**Directive**
Rescale the records from the line that has "Click the 'Bàn thắng' column header" through the line that has "Action: (599, 529)", both included, and give those lines again, requests and all. Multiply every coordinate in the answers by 2.25, round each result to a whole number with halves rounded up, and leave the pictures out.

**Listing**
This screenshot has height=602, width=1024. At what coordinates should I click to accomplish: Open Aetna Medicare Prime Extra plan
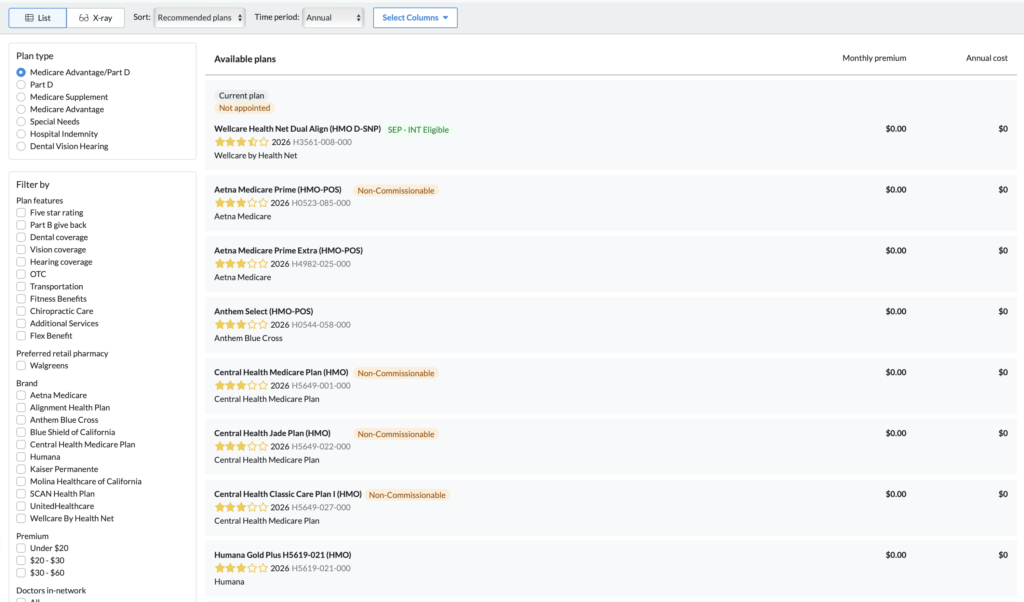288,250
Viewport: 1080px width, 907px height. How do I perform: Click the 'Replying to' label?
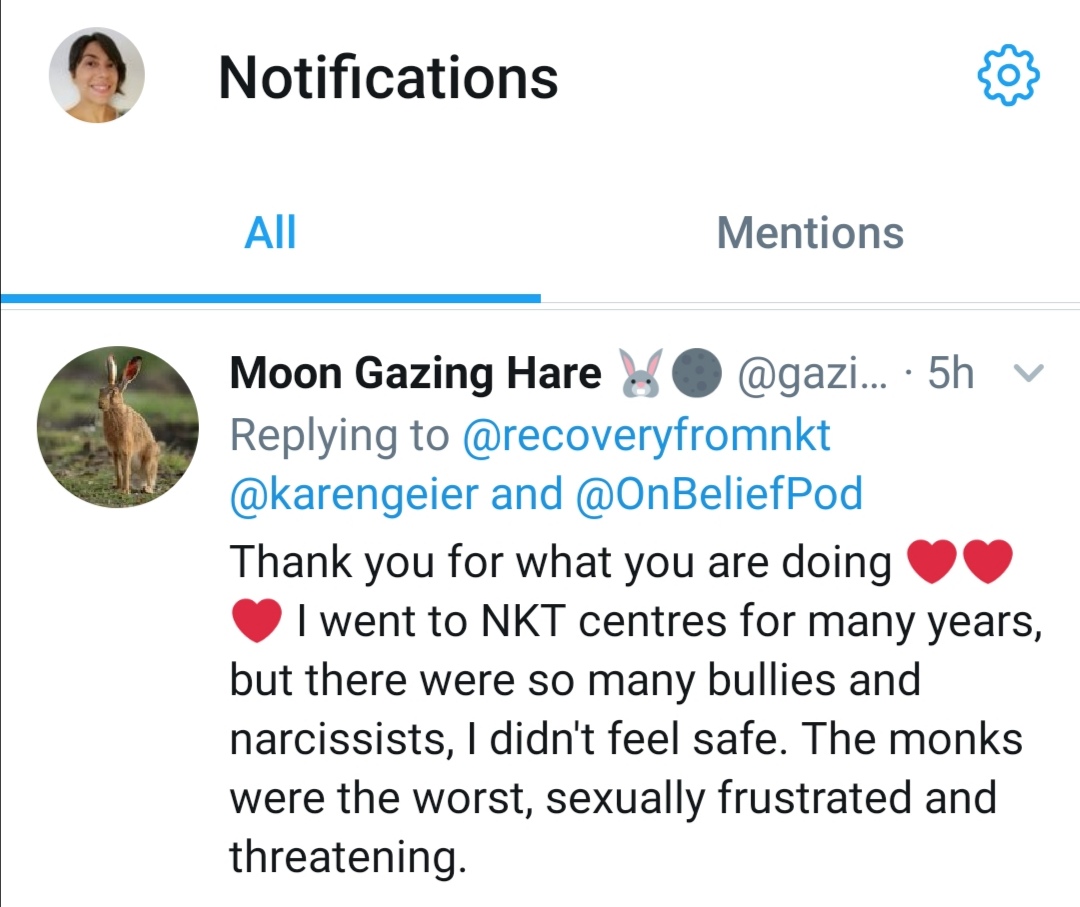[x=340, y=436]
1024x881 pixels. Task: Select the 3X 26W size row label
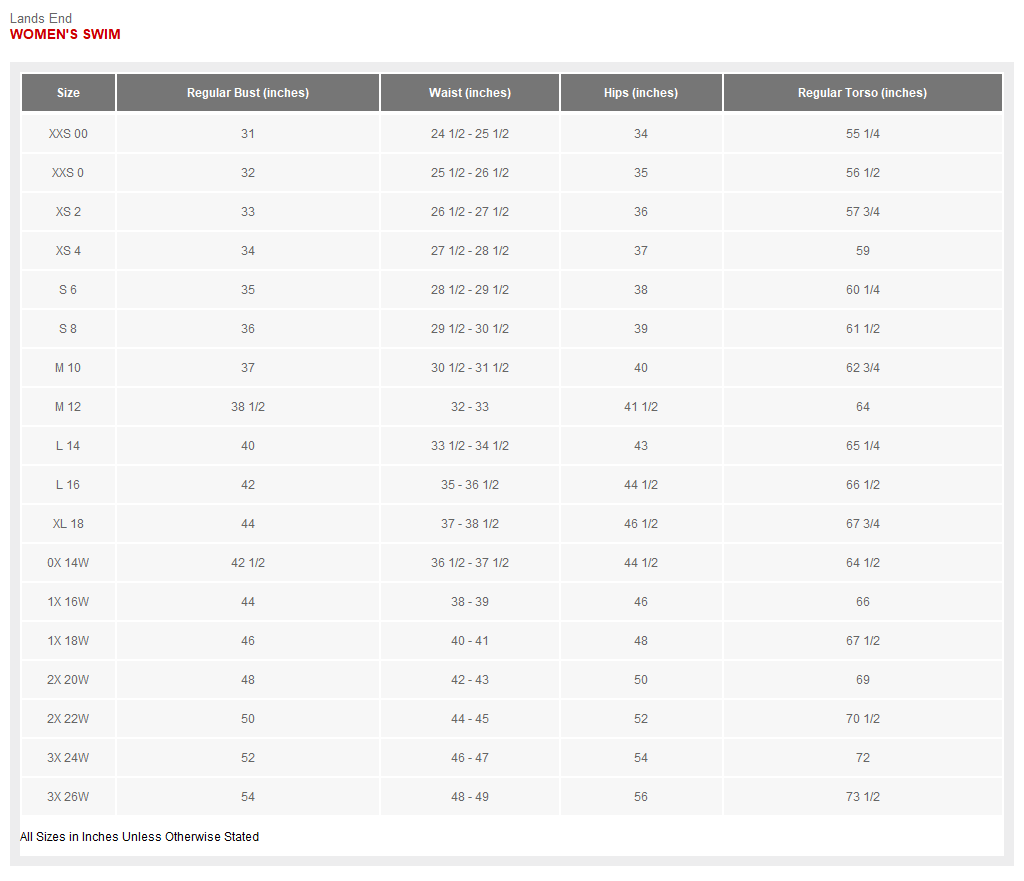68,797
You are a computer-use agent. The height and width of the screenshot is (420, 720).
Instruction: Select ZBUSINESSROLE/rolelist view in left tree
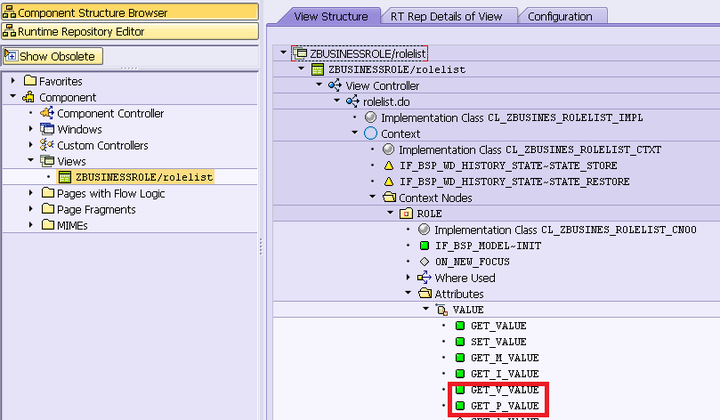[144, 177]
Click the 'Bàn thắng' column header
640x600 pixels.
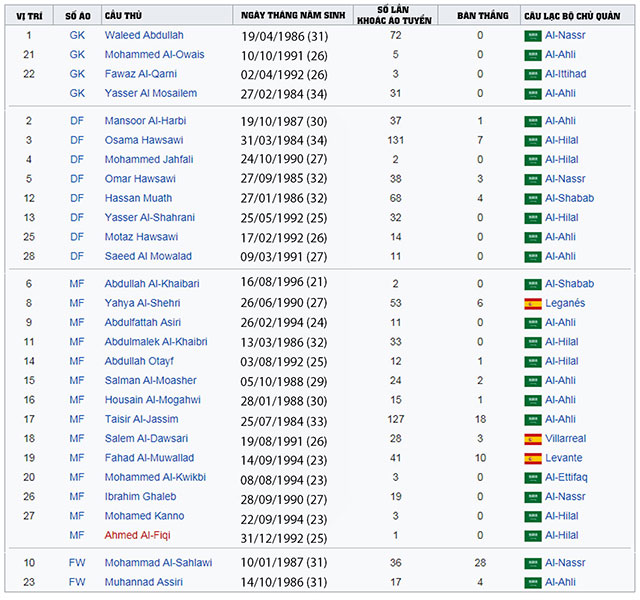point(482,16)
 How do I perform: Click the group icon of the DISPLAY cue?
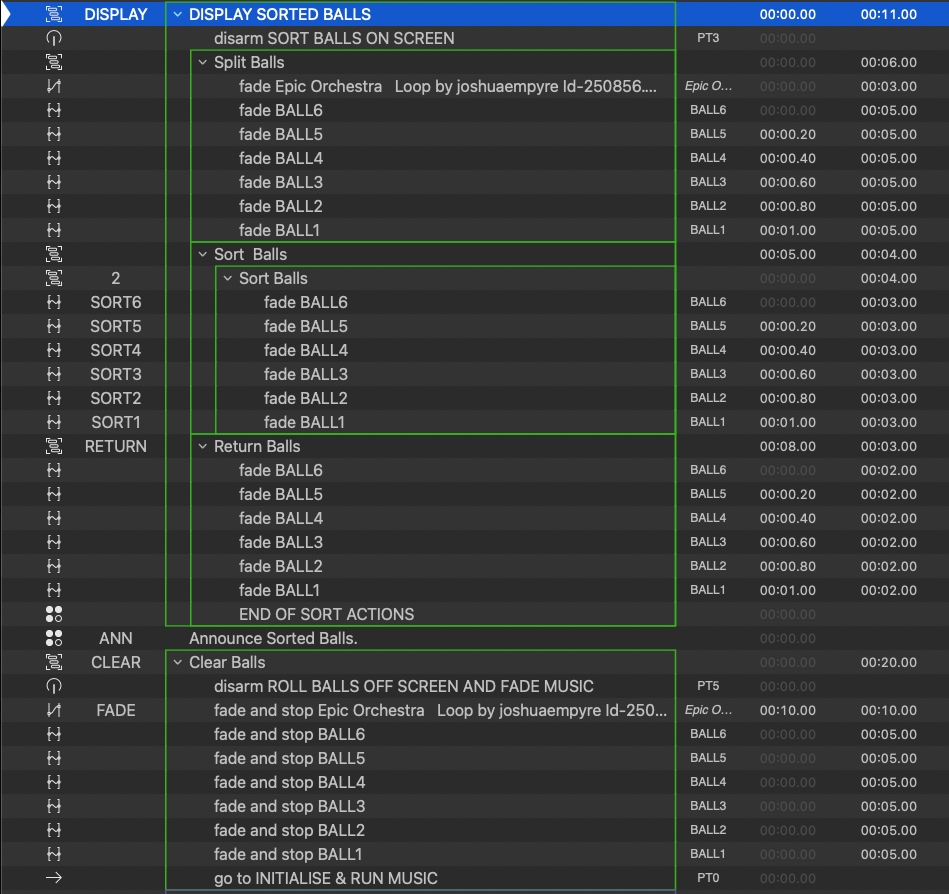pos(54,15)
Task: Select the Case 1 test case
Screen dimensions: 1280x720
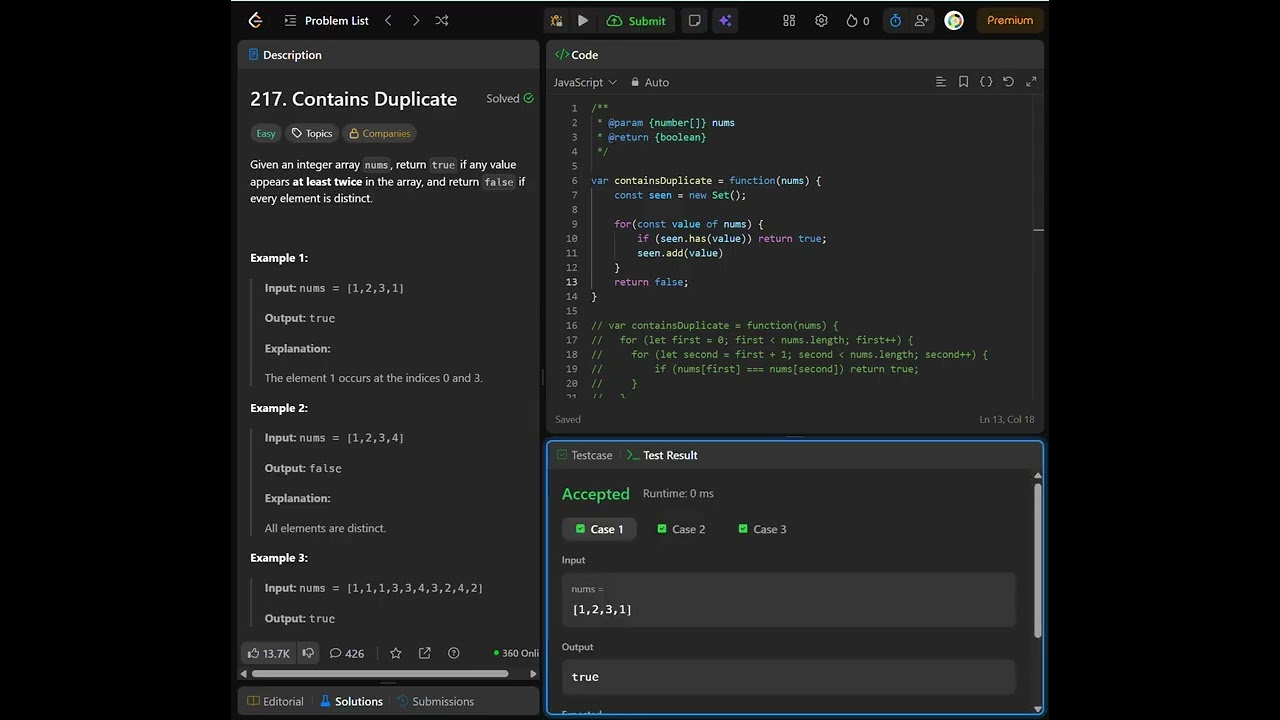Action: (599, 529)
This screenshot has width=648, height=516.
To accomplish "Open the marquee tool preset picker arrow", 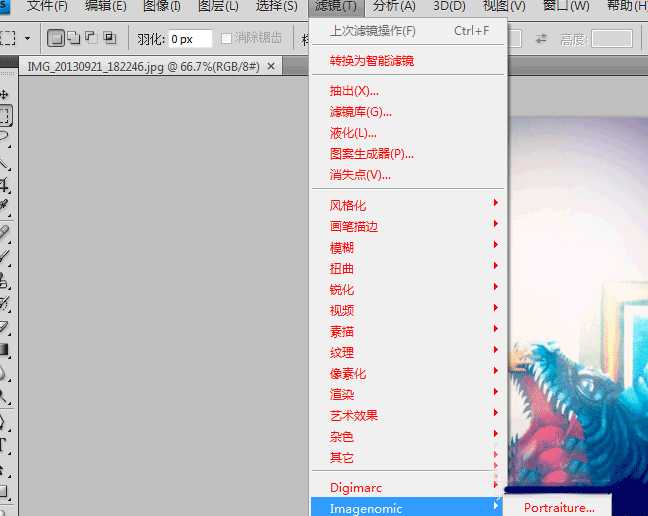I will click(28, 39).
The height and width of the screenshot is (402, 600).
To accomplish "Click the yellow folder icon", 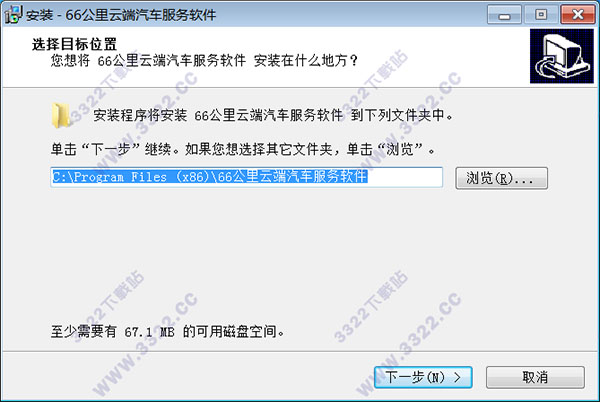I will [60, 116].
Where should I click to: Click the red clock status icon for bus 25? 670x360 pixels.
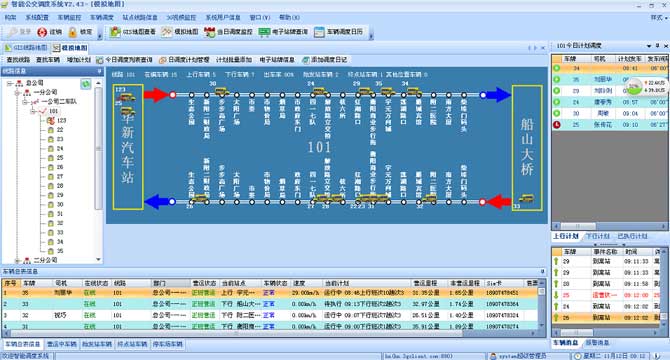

**Complete output**
Click the 'Bàn thắng' column header
640x600 pixels.
point(1085,36)
 How do I perform: Click the group icon of the DISPLAY cue?
pos(122,34)
Task: Select the Case 1 test case
Screen dimensions: 1280x720
Action: (1348, 1190)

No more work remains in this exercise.